Four forms of danger face the leader:
- Marginalization – “carrying” a specific issue, colluding with the marginalizers, personalization.
- Diversion – moving or diluting the leader’s focus, getting swamped by work.
- Attack – physical attack, character attack, misrepresentation, as a result turning the subject of conversation away from the real issue.
- Seduction – causing the leader to lose his sense of purpose, e.g. desire for the approval of one’s own faction, leading to one “carrying” a specific issue (see Marginalization)
Responding to Danger
Get off the dance floor and get on the balcony. Distance yourself from the fray to get a clearer view and the bigger picture. To get beyond your own blind spots, use these diagnostics:
- Distinguish technical from adaptive challenges
- When people’s hearts and minds need to change
- Problem persist despite technical fixes
- Conflict persists
- Occurrence of crises
- Find out where people are at – learn people’s perspectives.
- Listen to the song beneath the words – interpret people’s words correctly, get the intentions behind the words. Don’t just process the literal message.
- Read the behavior of the authority figure for clues. The authority reacts to all factions in the organization. Assess where he stands on the issues you have raised. A cooling attitude reflects the resistance of the organization to your initiative.
Think Politically, invest in personal relationships.
- Find Partners—people inside and outside the organization who share your goals.
- Keep the Opposition Close—work with your opponents, not just your supporters.
- Accept Responsibility for Your Piece of the Mess. You may be the one who needs to change.
- Acknowledge the People’s Loss. When you ask people to change, you are asking that they give up something precious.
- Model the behavior. Lead by example.
- Accept Casualties. If people cannot adapt, they will be left behind. Accepting casualties signals the leader’s commitment
Orchestrate the Conflict. The challenge is to work with differences, passions and conflicts in a way that constructively harnesses their energy. Ideas to orchestrate the conflict:
- Create holding environment—to contain and adjust the heat generated by addressing difficult issues
- Control the temperature—raise the heat enough that people take action, and lower the temperature to reduce a counterproductive level of tension
- Pace the work—people can only stand so much change at any one time
- Show them the future—remind people of the positive vision that makes the current angst worthwhile
Give the Work Back. When one takes on the issue, one becomes the issue.

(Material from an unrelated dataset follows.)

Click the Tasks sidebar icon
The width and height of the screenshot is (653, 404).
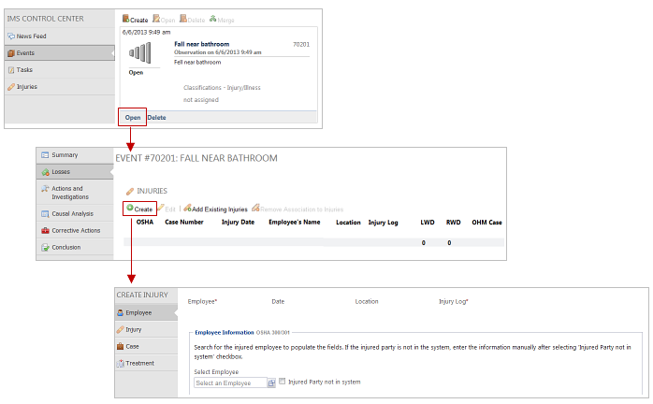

- Take the work off your shoulders and challenge your people’s expectations of you.
- Place the work where it belongs, because the relevant parties need to resolve the issues in order to have lasting progress.
- Make your interventions short and simple, by making observations, asking questions, offering interpretations and taking tangible actions
Hold Steady and maintain your poise so you can plan future actions.
- Take the heat and receive others’ anger in a way that does not undermine your initiative.
- Let the issues ripen. Hold off before addressing the issue, or ripen the issue so it can be addressed earlier.
- Focus on the real issue the attentions of those who need to change.